Copyright © 2019 Albuquerque Journal
Armed with homemade signs and blue ribbons, more than 100 assembled in front of District Court on Sunday afternoon to protest a judge’s controversial decision to free the man facing charges in connection with the death of 10-year-old Victoria Martens.
While the ruling releasing Fabian Gonzales sparked Sunday’s Downtown rally, attendees used the event as a chance to voice a range of complaints about the way the case has been handled, and with the state’s justice and child welfare systems.

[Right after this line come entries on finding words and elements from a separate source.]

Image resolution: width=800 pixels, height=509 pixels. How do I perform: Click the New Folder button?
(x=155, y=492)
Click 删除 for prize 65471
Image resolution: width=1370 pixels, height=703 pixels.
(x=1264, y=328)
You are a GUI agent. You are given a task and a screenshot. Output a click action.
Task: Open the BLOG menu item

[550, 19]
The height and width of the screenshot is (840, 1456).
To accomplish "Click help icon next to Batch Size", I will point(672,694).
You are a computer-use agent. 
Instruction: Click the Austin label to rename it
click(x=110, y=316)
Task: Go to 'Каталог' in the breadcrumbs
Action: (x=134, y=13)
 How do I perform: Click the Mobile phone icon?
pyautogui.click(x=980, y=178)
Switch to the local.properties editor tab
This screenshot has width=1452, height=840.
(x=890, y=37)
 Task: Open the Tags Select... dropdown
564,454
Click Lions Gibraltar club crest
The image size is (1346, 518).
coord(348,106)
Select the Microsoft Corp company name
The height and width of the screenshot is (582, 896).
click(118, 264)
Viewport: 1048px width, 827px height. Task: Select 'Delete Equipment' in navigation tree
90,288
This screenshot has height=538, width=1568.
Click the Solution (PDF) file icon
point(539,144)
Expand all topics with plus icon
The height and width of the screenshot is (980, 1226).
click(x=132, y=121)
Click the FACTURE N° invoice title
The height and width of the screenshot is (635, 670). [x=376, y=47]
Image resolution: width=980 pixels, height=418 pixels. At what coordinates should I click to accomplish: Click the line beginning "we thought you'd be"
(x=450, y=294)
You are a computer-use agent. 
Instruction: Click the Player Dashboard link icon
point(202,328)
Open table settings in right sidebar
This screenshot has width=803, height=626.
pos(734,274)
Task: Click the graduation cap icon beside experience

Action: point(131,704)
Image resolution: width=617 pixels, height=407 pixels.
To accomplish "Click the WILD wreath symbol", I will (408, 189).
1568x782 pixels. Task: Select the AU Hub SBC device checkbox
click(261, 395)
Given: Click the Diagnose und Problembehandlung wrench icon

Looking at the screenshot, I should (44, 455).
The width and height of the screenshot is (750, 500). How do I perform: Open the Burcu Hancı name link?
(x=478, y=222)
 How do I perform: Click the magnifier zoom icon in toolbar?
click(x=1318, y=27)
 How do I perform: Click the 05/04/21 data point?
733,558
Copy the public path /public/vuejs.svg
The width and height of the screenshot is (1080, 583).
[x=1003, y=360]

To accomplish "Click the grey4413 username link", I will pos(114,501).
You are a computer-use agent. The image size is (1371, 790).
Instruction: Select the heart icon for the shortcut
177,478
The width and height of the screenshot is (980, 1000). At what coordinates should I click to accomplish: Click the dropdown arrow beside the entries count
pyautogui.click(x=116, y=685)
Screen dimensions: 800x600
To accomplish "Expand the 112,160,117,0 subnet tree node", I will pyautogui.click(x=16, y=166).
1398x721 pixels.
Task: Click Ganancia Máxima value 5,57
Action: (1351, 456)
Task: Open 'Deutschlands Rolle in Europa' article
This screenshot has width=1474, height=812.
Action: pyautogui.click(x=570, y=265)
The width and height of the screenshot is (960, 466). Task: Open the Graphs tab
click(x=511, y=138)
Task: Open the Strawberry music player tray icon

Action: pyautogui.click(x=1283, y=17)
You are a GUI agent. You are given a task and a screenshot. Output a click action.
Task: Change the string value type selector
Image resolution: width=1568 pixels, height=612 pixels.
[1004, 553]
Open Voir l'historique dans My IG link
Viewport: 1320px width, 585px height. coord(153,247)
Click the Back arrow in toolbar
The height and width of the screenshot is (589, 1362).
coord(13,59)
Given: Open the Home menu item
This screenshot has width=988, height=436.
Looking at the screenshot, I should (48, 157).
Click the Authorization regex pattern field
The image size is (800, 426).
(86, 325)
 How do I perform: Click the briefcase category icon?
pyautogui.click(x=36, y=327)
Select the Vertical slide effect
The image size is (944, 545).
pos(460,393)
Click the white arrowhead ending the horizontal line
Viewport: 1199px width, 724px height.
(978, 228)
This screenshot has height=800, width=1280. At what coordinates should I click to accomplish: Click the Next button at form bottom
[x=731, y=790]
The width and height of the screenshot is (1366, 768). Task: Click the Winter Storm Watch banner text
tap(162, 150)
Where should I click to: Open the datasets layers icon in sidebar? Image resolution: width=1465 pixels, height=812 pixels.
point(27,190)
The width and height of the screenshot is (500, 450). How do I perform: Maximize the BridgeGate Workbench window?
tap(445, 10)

Gonzales has been in jail for more than three years awaiting trial in the case and in that time prosecutors have completely revised their allegations against him. Once accused of raping and murdering the child, the state later discovered that Gonzales was not even at the girl’s apartment when she was killed, prompting the dismissal of some of his most egregious charges. He is now accused of child abuse resulting in death and with helping his cousin Jessica Kelley dismember the girl’s body after an unidentified man – who was looking for Gonzales – reportedly walked into her family’s apartment and killed her.
Many at Sunday’s protest are grappling with the changing allegations in the case and hoping that more details will emerge.
“We don’t even know the fact of this case,” organizer Josh Perez said after the event.
“That’s why the community is out here protesting today, because we want answers,” he said.
At a conditions of release hearing Wednesday, Judge Charles Brown denied a request by prosecutors to continue holding Gonzales behind bars as the case – currently on appeal – slowly moves toward trial. A flyer advertising Sunday’s gathering called for Brown’s removal and he was a focus of several protesters’ signs.
“Charlie Brown, you’re a clown, you’re going down, get out of our town,” one read.
As he announced the ruling on Wednesday, Brown said the state had failed to prove that Gonzales poses a threat to the community – a finding Sunday’s protesters were struggling with.
“We’re supposed to believe that he’s not a danger to society?” said Gloria McNab, who attended the protest with her 10-year-old son. “I think that’s preposterous. I mean, he’s a danger to everybody because of his lack of conscience.”
Some worried that he might hurt other children while others wondered whether Gonzales himself might become a target.
Online jail records showed Gonzales was still in the county jail as of Sunday evening, and it is not clear when he may physically be released from custody.
Meanwhile, the state’s Criminal Defense Lawyers Association has weighed in on the decision, saying Brown was right to “demand real evidence before continuing to keep Gonzales in jail.”
“Fabian Gonzales’ liberty has been partially restored after being incarcerated for three years even though the evidence used to put him in jail has been proven to be untrue and based on false confessions,” attorney Ahmad Assed said on behalf of the association.
“While District Attorney (Raúl) Torrez asks the Courts to violate an individual’s well-established Constitutional rights in order to obtain favorable press attention, we cannot ignore that the law requires a balancing of the rights of the accused with the rights of the community. When the District Attorney has no evidence to prove that a person presents a continuing danger to the community, there is no authority to hold them in jail until their trial.”
The Administrative Office of the Courts also released a statement pointing out that America’s legal system presumes people are innocent and that releasing a defendant pretrial avoids punishing a person who has not yet been found guilty.
“What happened to Victoria Martens is horrific and all New Mexicans want justice in this case,” AOC Director Artie Pepin wrote. “In every case, a judge’s responsibility is to follow the law – not be swayed by emotion or public sentiment. Judges take seriously their obligation to protect public safety in deciding whether people charged with a crime should be held in jail or remain free until their guilt is determined at trial.”
Pepin said that the DA’s Office can seek an expedited appeal if it believes the court erred. Prosecutors said Wednesday that they plan to.